記述課題:
A. 罪悪感についての文章から、「米を炊き忘れたことに対しては」という語句を含む部分で始まり「ろみたいなことなのかねとか。」で終わる箇所を、一字一句変えずに書き写してください。
B. 罪悪感についての文章では、キリスト教は何をすることで罪を回避できるとされていますか。

提示文:
++++
米を炊き忘れたことに対しては、お叱りどころか何の感情も浮かばなかった。僕だけが損することだからという理由を前提とすると、僕は誰にも気づかれないところで自分を害したい性質があるのかもしれない。外でポカをしたくないのは動揺することにより自分の機能が落ちることが嫌だというところだから両立はしうるのか。

 

誰かに迷惑をかけないなんて基準を設定してしまったら生きていくハードルが高すぎることになる。たぶんこの基準の中身は自分が迷惑をかけた他人からの不利益を回避するというところにあるのだろうから問題はないという邪推。不利益を被らない限度で迷惑をかけてはいけないというものさし。

 

素朴な罪悪感ってたぶんキリスト教の原罪論より前にあったと思う。それを神様に対する罪に転嫁したのでは。なんでかというと本能だけじゃない意識とか知能が生まれた時、価値を比べないといけないことになり、なんで自分の価値が他より重いのだという観念が芽生えるから。生物的には自己保存の本能は当然だけど、色んな価値の観念と比べて開き直るのはなかなか難しい。それに集団生活で相互依存して生きるしかなると自己保存という価値だけでは解決しきれなくなって、他の価値が必要となる。公共の利益みたいな。ここで集団的に生きたときに、集団全体のために自分が利にならないとなると、自分の存在は疑われるわけで。これが素朴な罪悪感の中身の1つでは。

 

あ、ここは特に原典はないです。宗教が救済になるところを考えてみただけ。キリスト教は神に奉仕することで罪を回避できるとして、仏教は修行して超越しろみたいなことなのかねとか。

 

希死念慮の出自もよく分からないところ。素朴な罪悪感とも繋がっている気がしないでもないけど、ほんとうにそうかしら。居て良いと思える場がないはあるかもしれない。これが幼少期の愛情不足というのもなんとなく。ただ、中身が安定しているということは、新しいものを中身に取り入れる必要がないから、僕は不安定で良かった。今のところ未遂も遂行したことはないし。いや微妙なところ(正直)。
++++
記録データ:
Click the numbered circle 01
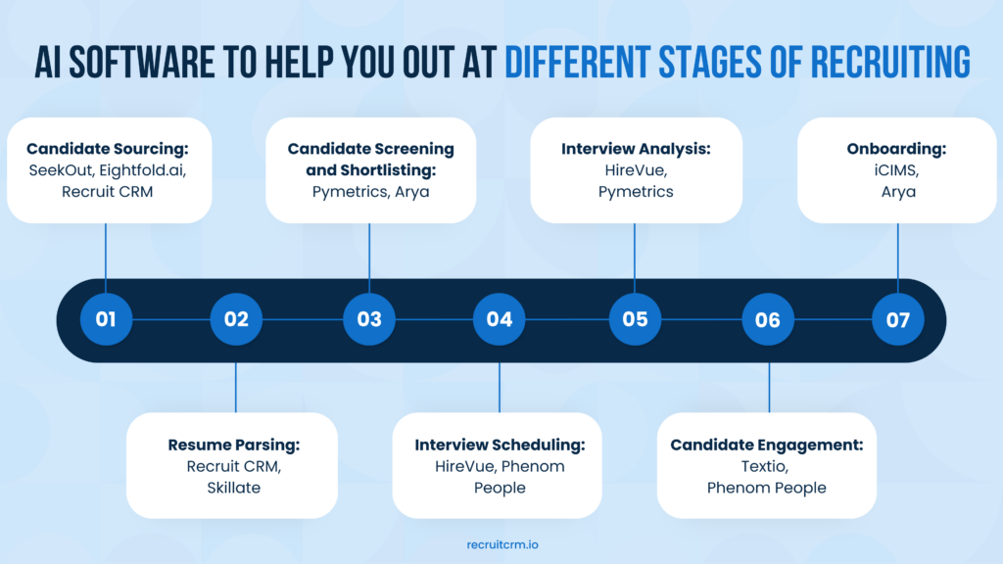(x=106, y=319)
++++
解答全文:
A.
米を炊き忘れたことに対しては、お叱りどころか何の感情も浮かばなかった。僕だけが損することだからという理由を前提とすると、僕は誰にも気づかれないところで自分を害したい性質があるのかもしれない。外でポカをしたくないのは動揺することにより自分の機能が落ちることが嫌だというところだから両立はしうるのか。

 

誰かに迷惑をかけないなんて基準を設定してしまったら生きていくハードルが高すぎることになる。たぶんこの基準の中身は自分が迷惑をかけた他人からの不利益を回避するというところにあるのだろうから問題はないという邪推。不利益を被らない限度で迷惑をかけてはいけないというものさし。

 

素朴な罪悪感ってたぶんキリスト教の原罪論より前にあったと思う。それを神様に対する罪に転嫁したのでは。なんでかというと本能だけじゃない意識とか知能が生まれた時、価値を比べないといけないことになり、なんで自分の価値が他より重いのだという観念が芽生えるから。生物的には自己保存の本能は当然だけど、色んな価値の観念と比べて開き直るのはなかなか難しい。それに集団生活で相互依存して生きるしかなると自己保存という価値だけでは解決しきれなくなって、他の価値が必要となる。公共の利益みたいな。ここで集団的に生きたときに、集団全体のために自分が利にならないとなると、自分の存在は疑われるわけで。これが素朴な罪悪感の中身の1つでは。

 

あ、ここは特に原典はないです。宗教が救済になるところを考えてみただけ。キリスト教は神に奉仕することで罪を回避できるとして、仏教は修行して超越しろみたいなことなのかねとか。

B. 神に奉仕することです。